• [Source]:
■ ■ ■

# Saltwater trout reel?



## rocket (Dec 1, 2008)

I'm looking to buy a new saltwater trout/puppy/whatever spinning reel for throwing 1/4 to 5/8 oz jigs. There must be some good trout fishermen on here so I'd like to hear what you all like to use.

Also, do any of you use baitcasting reels for tossing light jigs in the surf? I'm thinking it would be more trouble than it's worth but I'm open to trying it.


----------



## SmoothLures (Feb 13, 2008)

A small Shimano in whatever model depending on your budget won't let you down. I like low profile baitcasters but from the sand, I don't see it happening. Inshore, maybe, but the saltwater models are $$$ and aren't worth the maintenance IMO.


----------



## rocket (Dec 1, 2008)

Thanks, SmoothLures. I have a Saros 2500 and it is a really nice reel but I wonder if I really need that high of a retrieve ratio for working jigs. I'm not at all opposed to getting another Shimano but just wondering about other options.


----------



## citation (Dec 8, 2010)

Penn 440ssg or 450ssg, I am a big fan of penn reels, they are the best.


----------



## surf fisher (Aug 28, 2008)

penn 260 slammer


----------



## SnookMook (Jan 7, 2004)

I second the Penn 260 Slammer. I do a lot of trout fishing down here in Florida and that is the reel I use for slinging soft plastics on a jig head. That 260 Slammer loaded with 10lb braid lets me sling even a 1/8 or 1/16th oz jig head a good distance.

Plus when I'm doing a ton of repeated casting the lighter model reel make a big difference now that my casting elbow and shoulder are pushing 50 years old. Even though the Slammers are not the lightest reels out there. LOL


----------



## Kingfshr (Jan 31, 2009)

Penn Battle 3000.


----------



## StriperChaser (Dec 12, 2007)

■ ■ ■

• [Material]:

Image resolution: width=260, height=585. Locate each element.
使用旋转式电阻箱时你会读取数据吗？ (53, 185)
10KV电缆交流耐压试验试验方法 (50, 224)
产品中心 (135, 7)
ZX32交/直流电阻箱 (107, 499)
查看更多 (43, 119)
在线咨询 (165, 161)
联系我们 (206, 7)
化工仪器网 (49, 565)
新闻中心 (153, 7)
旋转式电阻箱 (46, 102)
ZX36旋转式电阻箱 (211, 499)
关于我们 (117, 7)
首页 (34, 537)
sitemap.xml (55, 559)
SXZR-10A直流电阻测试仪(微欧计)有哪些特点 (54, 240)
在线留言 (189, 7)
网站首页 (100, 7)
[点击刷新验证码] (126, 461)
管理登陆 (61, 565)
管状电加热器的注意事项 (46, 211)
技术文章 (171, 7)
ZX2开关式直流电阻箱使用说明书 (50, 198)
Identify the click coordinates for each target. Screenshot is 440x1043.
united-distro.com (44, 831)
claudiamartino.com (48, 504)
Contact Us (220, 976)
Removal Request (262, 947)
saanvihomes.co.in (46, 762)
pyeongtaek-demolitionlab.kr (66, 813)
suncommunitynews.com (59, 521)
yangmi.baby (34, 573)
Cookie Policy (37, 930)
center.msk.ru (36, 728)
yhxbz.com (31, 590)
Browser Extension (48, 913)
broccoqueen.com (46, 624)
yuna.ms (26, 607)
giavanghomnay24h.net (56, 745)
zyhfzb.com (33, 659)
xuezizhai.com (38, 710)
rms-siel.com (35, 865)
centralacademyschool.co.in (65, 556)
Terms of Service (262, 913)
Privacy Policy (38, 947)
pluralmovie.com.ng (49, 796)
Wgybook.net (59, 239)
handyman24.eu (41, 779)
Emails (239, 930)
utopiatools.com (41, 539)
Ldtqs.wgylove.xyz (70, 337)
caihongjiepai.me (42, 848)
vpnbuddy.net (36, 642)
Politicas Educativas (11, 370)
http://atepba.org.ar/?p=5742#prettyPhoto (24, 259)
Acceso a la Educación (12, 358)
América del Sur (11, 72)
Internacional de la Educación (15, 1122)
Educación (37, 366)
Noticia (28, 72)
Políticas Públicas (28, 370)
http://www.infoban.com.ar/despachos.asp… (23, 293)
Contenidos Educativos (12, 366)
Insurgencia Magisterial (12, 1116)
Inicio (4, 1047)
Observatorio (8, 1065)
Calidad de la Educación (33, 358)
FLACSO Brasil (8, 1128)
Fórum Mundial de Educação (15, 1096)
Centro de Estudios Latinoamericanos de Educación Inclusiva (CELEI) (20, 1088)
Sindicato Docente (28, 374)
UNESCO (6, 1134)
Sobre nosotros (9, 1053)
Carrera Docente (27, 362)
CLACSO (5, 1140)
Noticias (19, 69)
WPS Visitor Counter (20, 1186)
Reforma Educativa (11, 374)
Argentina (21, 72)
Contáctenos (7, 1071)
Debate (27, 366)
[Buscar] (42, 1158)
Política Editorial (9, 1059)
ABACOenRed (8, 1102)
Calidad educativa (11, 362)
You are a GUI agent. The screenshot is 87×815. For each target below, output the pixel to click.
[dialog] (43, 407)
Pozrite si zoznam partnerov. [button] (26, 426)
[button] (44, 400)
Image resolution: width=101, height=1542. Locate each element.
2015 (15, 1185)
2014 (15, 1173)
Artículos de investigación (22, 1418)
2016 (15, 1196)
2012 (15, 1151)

■ ■ ■

• [Task set]:
a) Answer each of these from the thread on saltwater trout reels:
(i) What jig weights does rocket want the new reel to throw?
(ii) Which reel does rocket already own?
(iii) What line does SnookMook put on the Penn 260 Slammer?
b) List every specific reel model named in the thread on saltwater trout reels.
c) Pick up the forum thread on saltwater trout reels from its last line and write what comes next.
The records can be left out of this work.

• [Replies]:
a)
(i) 1/4 to 5/8 oz jigs
(ii) A Saros 2500
(iii) 10lb braid

b)
Saros 2500
Penn 440ssg
Penn 450ssg
Penn 260 Slammer
Penn Battle 3000

c)
rocket said:


> I'm looking to buy a new saltwater trout/puppy/whatever spinning reel for throwing 1/4 to 5/8 oz jigs. There must be some good trout fishermen on here so I'd like to hear what you all like to use.
> 
> Also, do any of you use baitcasting reels for tossing light jigs in the surf? I'm thinking it would be more trouble than it's worth but I'm open to trying it.


Rocket I use a Diawa inshore low profile made for the salt, casting model and love it. I Fish it for specs and puppies casting jigs and mirrorlures in the surf and it performs very well imo. I spool it with 2 lb pp and seem to be successful catching but that is all relative. Casting is fine with the lighter heads but it does take some getting used to. I have it on a 7ft6in rod and it throws great. It is all about what you are most comfortable with.


----------



## Fish Hunter (Jul 31, 2002)

After 1 year and a few nice fish, I still like the US Reel 240SX. Now, its not been put to hard use or lots of fish, so the jury is still out on long term.

But so far, its done a nice job and still smooth.


----------



## bluefish1928 (Jun 9, 2007)

rocket said:


> Thanks, SmoothLures. I have a Saros 2500 and it is a really nice reel but I wonder if I really need that high of a retrieve ratio for working jigs. I'm not at all opposed to getting another Shimano but just wondering about other options.


speed and trout fishing don't generally go together

now blues and Spanish mackerel, thats another story

I think ur 2500 is just fine if u have 10-15 pound test braid


----------



## GTOK (Jul 31, 2010)

I use a magged ABU 4500 with 15 lb. mono.


----------



## DrumintheSuds (Nov 19, 2007)

I have been a ABU conventional man my entire life. I have owned MANY 6500 reels for the surf but I never found that love for them trout fishing....UNTIL I learned how to TUNE those mothers to cast easier and further with lighter lures. I did a few upgrades on my trout set-ups and I can cast light lures all day long.


----------



## GTOK (Jul 31, 2010)

Got to thinking about line on the ABU 4500 so I checked and is 10 lb. mono. I have found ABU reels respond well to magging and cast like a dream after being modified, and it is easy to do. Backlashs are almost a thing of the past.


----------



## taskmongo (Jan 7, 2007)

daiwa feugo 3000 with 300 yards of 30lb sumari braid . I use mirrolures most of the time and this set up is the ticket . should you hook a big drum a fat striper or chopper blue You still have enough to land it .Mine even whipped a 50lb amberjack in aug this year


----------



## rocket (Dec 1, 2008)

Thanks for the opinions so far. Lots of options. That fuego looks sweet but pricey.


----------



## Fishman (Apr 23, 2000)

Anything Daiwa in the 2500 series. Look for something with a low gear ratio.


----------



## rattler (Jul 3, 2004)

rocket said:


> Thanks for the opinions so far. Lots of options. That fuego looks sweet but pricey.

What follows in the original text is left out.